____ Data listing

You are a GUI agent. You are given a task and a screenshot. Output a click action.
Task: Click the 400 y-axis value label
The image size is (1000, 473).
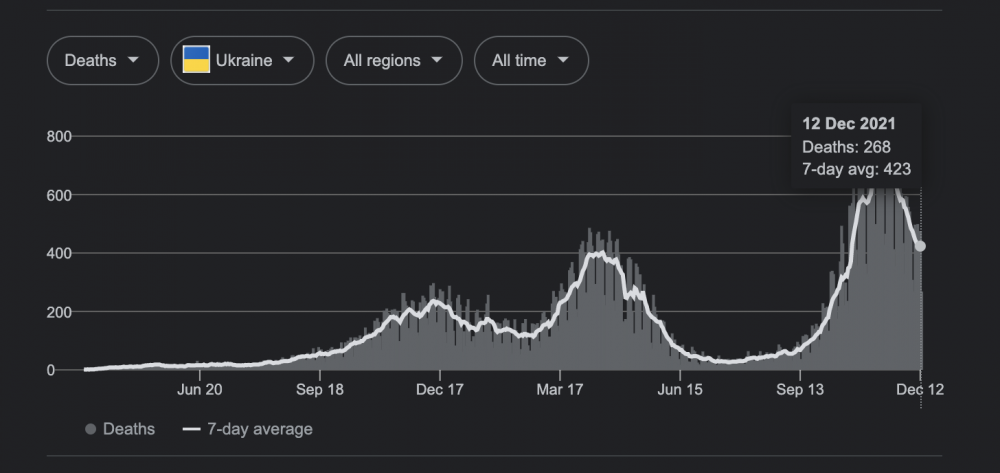(x=60, y=254)
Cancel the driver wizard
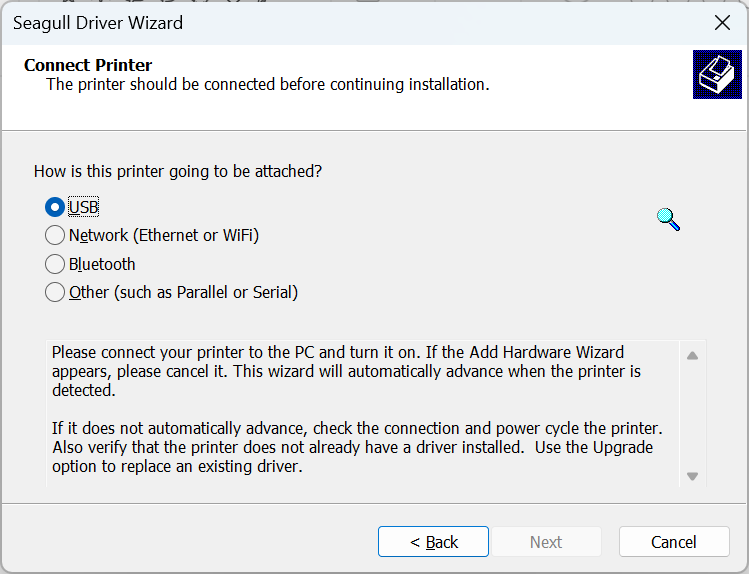Viewport: 749px width, 574px height. 673,542
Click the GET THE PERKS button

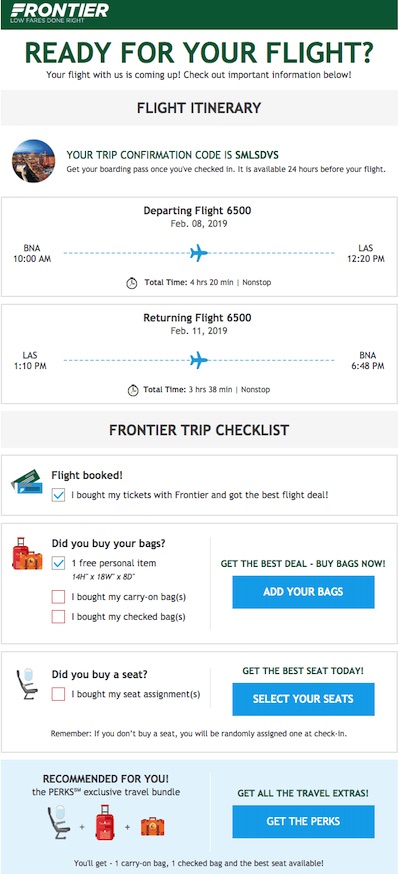tap(303, 821)
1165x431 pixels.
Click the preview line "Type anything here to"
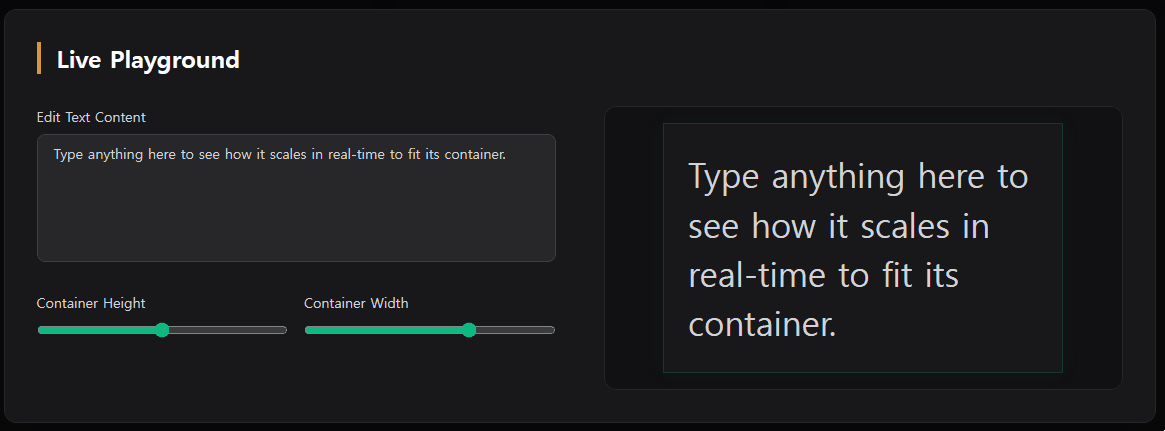coord(858,177)
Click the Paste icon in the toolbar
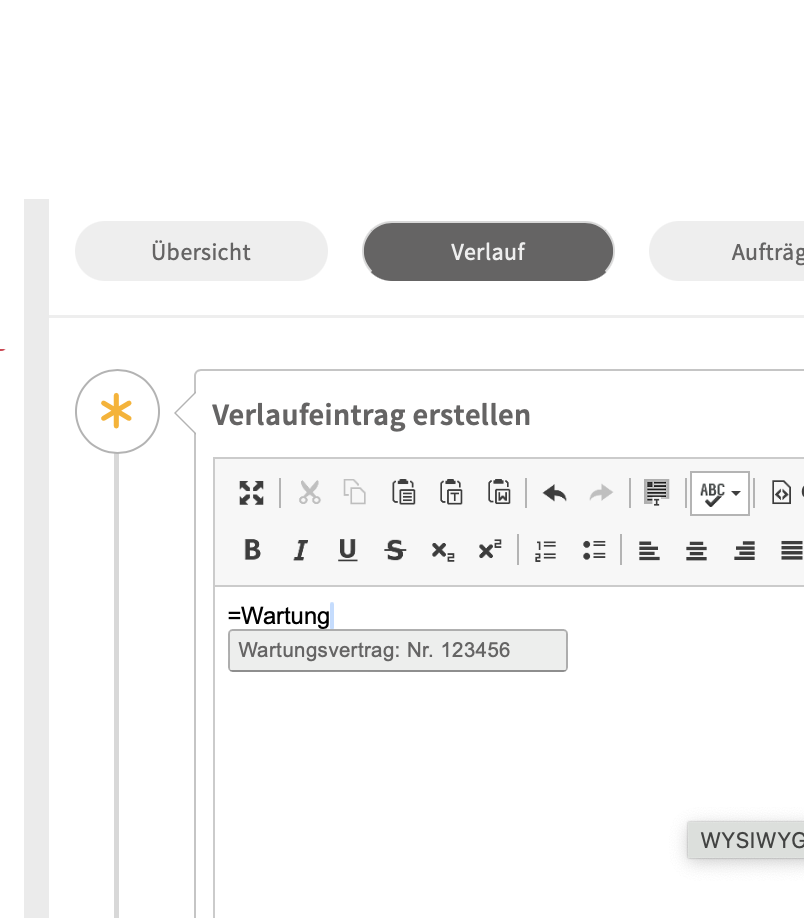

________

Retype the data above verbatim, minus images.

You are a GUI agent. You are given a task and a screenshot. Output a click action.
Task: Click the 400 y-axis value label
The image size is (1000, 473).
(x=60, y=254)
Cancel the driver wizard
Viewport: 749px width, 574px height. 673,542
Click the GET THE PERKS button

tap(303, 821)
1165x431 pixels.
Click the preview line "Type anything here to"
coord(858,177)
Click the Paste icon in the toolbar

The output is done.